You have spent another day scrolling through your Twitter feed and being consumed by the blue light from your laptop while working on a stressful project. When you hit your bed, you know you will keep lying there without any sleep. You can already hear the narrator in your mind say, “three hours later.”
It’s now three in the morning, and you are still flipping on your bed with no sign of sleep. You try to stay hopeful that you might find some rest, but you have been here more times than you can imagine and know the drill.
If you have resonated with this scenario, you are not alone. As per the Sleep Foundation, 50-70 million Americans report having sleep problems.
To help you deal with all your sleep woes is Dr. Andrew Huberman with his compelling and practical podcast episode #84 – The Sleep Toolkit. Dr. Huberman partners with Momentous and Eight Sleep to dive into neuroscience to offer a complete sleep toolkit that helps you find a bedtime routine catered specifically for you.
In this post, we will dive deeper into the insights from podcast episode #84 – The Sleep Toolkit – and figure out things to help you get the sleep of your dreams. Let’s get started.
Podcast Insights: Episode #84 – The Sleep Toolkit
1. Exposure to sunlight to maintain the circadian rhythm.
Circadian rhythm is the body’s internal clock that regulates our alertness and sleep hours. To maintain the proper balance in this clock, it is important to expose yourself to sunlight.

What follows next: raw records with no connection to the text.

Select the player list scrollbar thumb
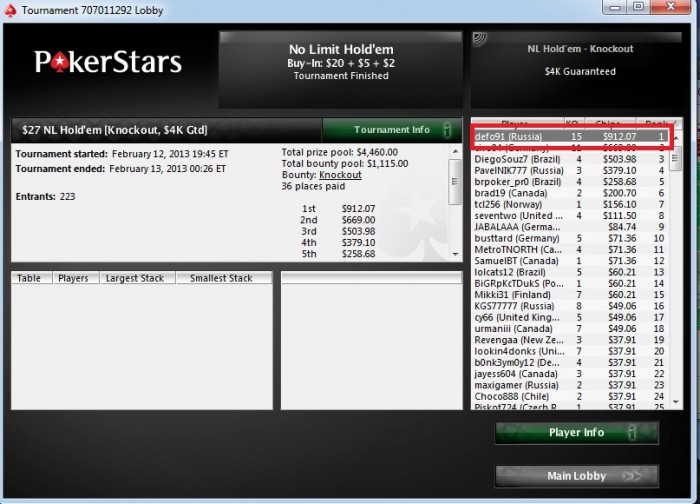700x504 pixels. coord(675,160)
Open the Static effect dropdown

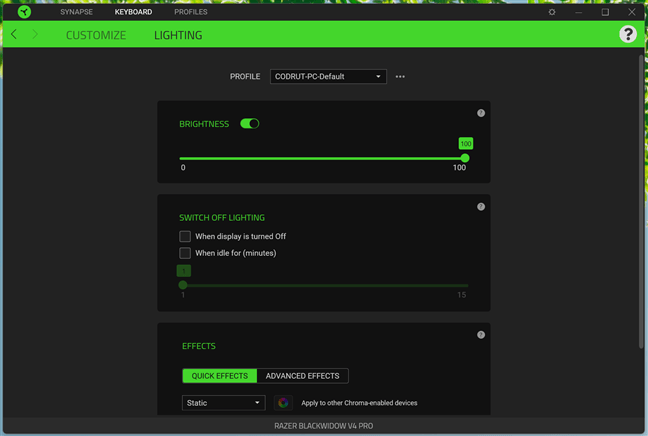click(223, 403)
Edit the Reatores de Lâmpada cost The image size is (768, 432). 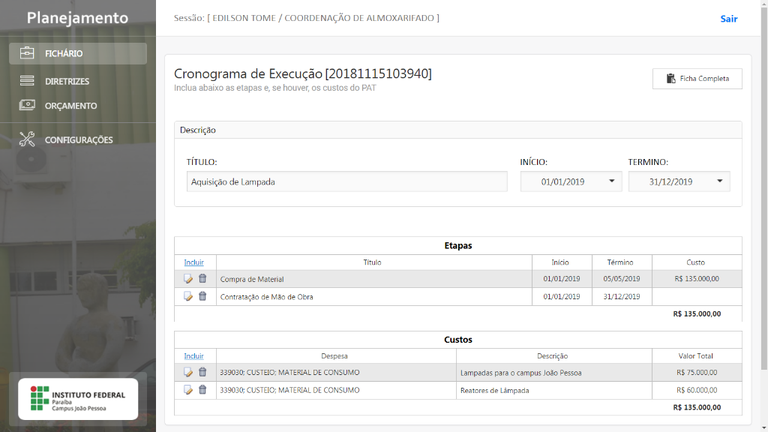click(188, 390)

Therefore start by going out within the first hour of waking up to help your body understand its time to wake up. Then do it again right before sunset.
If you wake up before sunrise, you can use artificial light to keep yourself awake.
Now you don’t have to look directly at the sun or any bright light for that matter. With that being said, make sure you don’t wear a hat, sunglasses, or stand in the shade to reap the benefits.
2. Wake up and sleep at the same time daily.
According to the Huberman podcast, another good habit to add to your sleep toolkit is to start sleeping and waking up at the same time daily. When you push through those early night hours when you actually feel sleepy and finally go to bed extremely late, you are more likely to wake up in the middle of the night.
3. Avoid any form of caffeine.
Caffeine is big NO if you want to have sound sleep. Therefore, try to avoid drinking any form of caffeine within at least 8-10 hours of your bedtime. Some people also suggest avoiding it for 10-12 hours before, but Dr. Huberman feels you can make it without those extremes.
4. Avoid bright lights during the night.
At night, we only need a light that allows us to move around safely within the room. Therefore, avoid extremely bright lights between 10 pm to 4 am. Wearing eye covers or blue blockers can help, but dimming the light is essential to keep up with your circadian rhythm.
5. Limit daytime naps, and don’t be fooled by the alert hour before sleep.
Who doesn’t love a good afternoon nap, right?
Well, we all do. But limiting your daytime naps to less than 90 minutes is essential for a good night’s sleep.
You also need to learn to tackle the alert hour right before your natural bedtime. According to research, most people feel highly alert and energetic about one hour before sleep. So don’t freak out or indulge in it when that happens. It will pass.
Huberman Podcast’s episode #84 – the sleep toolkit – highlights some of the most effective and practical ways to recenter your sleep schedule. With science-backed, proven tips, this podcast might just be the answer to the sleep problems that millions of people in America face. We hope this sleep toolkit will help you get the sleep of your dreams.